When Jason Lake left the law business in 2003 to form a professional competitive gaming team, friends and family told him it would never amount to anything.
Today, Lake is CEO of Complexity Gaming and global head of esports for GameSquare Esports Inc., the sister esports team to the Dallas Cowboys. Millions of fans worldwide compete and watch teams in tournaments for games like Apex Legends and Counter-Strike: Global Offensive. They also follow players who earn millions from tournament winnings and by broadcasting their games, strategies and entertainment content on live streaming platforms like Twitch and YouTube. When Lake thinks What the Future, he’s focused on maturing the industry and making it more inclusive and professional.
Kate MacArthur: How has the pandemic affected the growth of esports?
Jason Lake: There are data firms called Streamlabs and Stream Hatchet. They determined that Twitch viewership has more than doubled in the space of a year, Twitch being one of the primary outlets for streaming video games. That type of growth I don’t think would have been possible without the unfortunate pandemic and quarantine situations.
MacArthur: How do you expect that to trend going forward?
┄┄┄┄┄┄
** PROBLEM DESCRIPTION **
Copy the passage of the esports interview between "When Jason Lake" and "amount to anything.", inclusive. Work only from the text above.

** DATA PROVIDED **
┄┄┄┄┄┄
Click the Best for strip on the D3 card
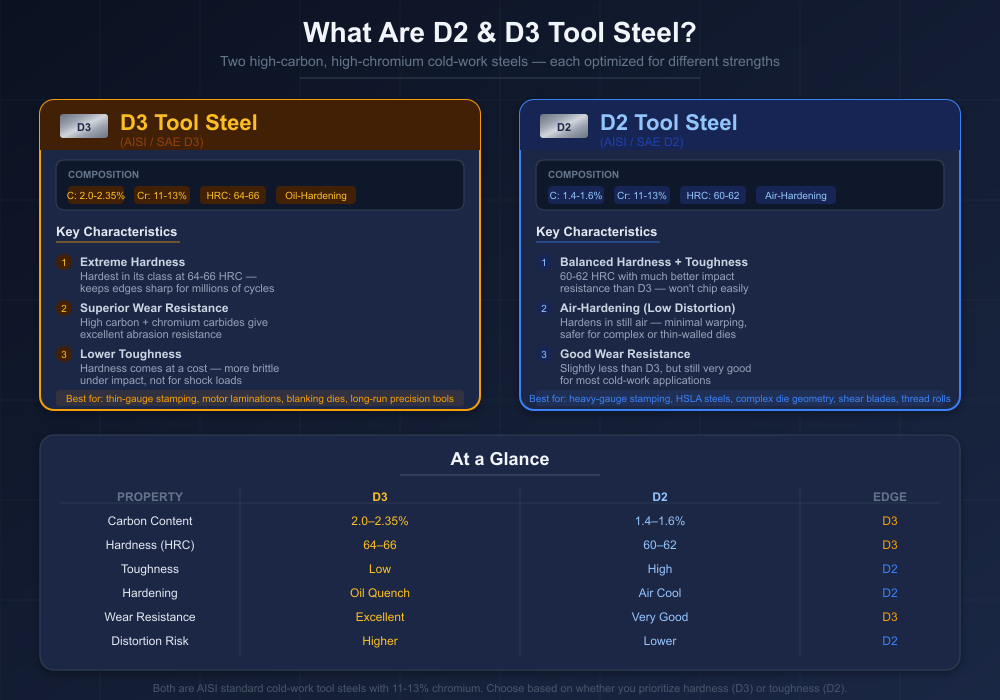The width and height of the screenshot is (1000, 700). pyautogui.click(x=260, y=398)
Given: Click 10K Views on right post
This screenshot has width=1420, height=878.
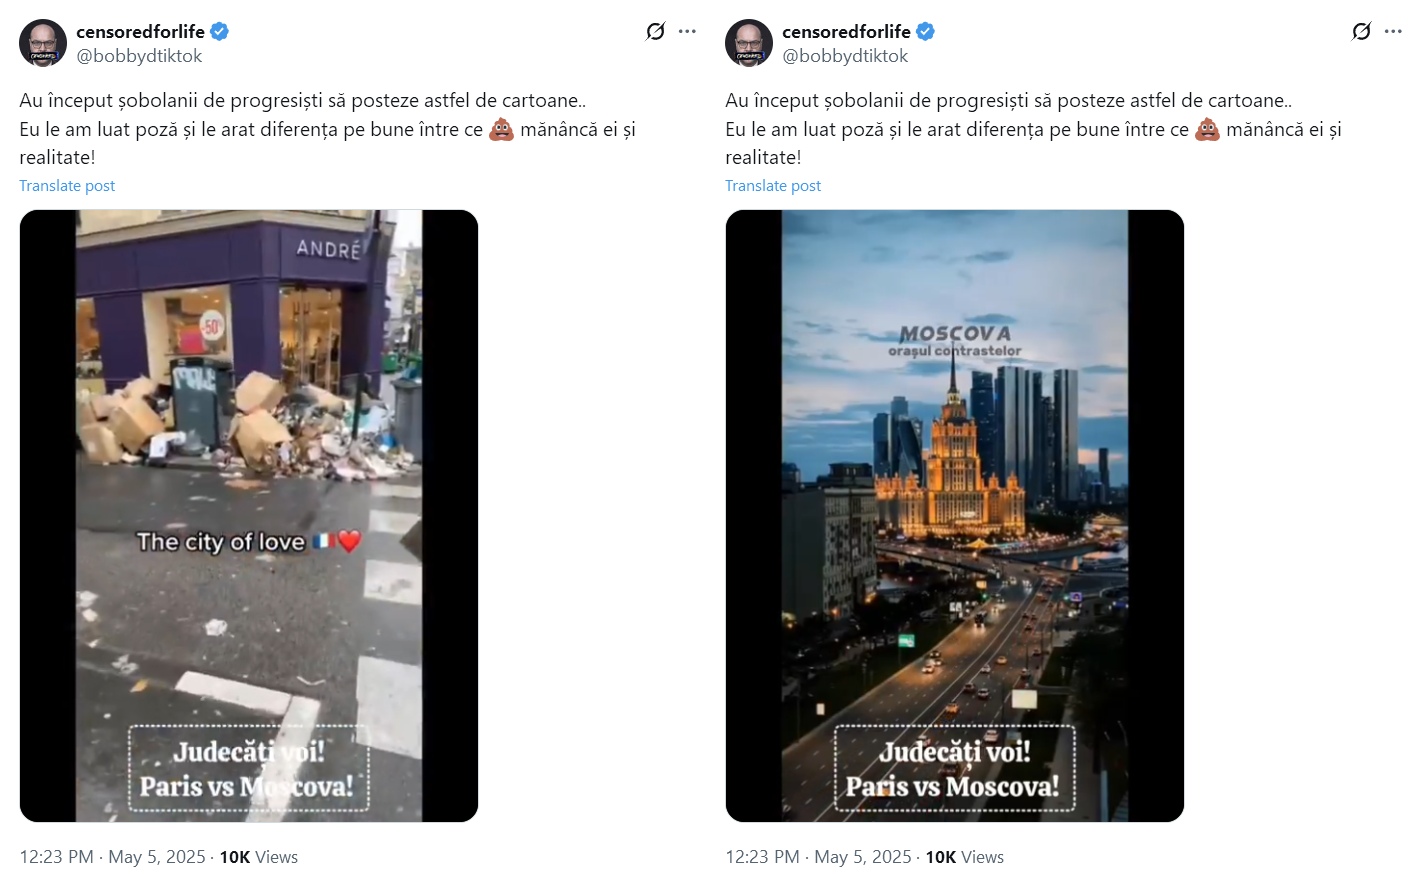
┄┄┄┄┄┄
** ANSWER FOR THIS EXERCISE **
When Jason Lake left the law business in 2003 to form a professional competitive gaming team, friends and family told him it would never amount to anything.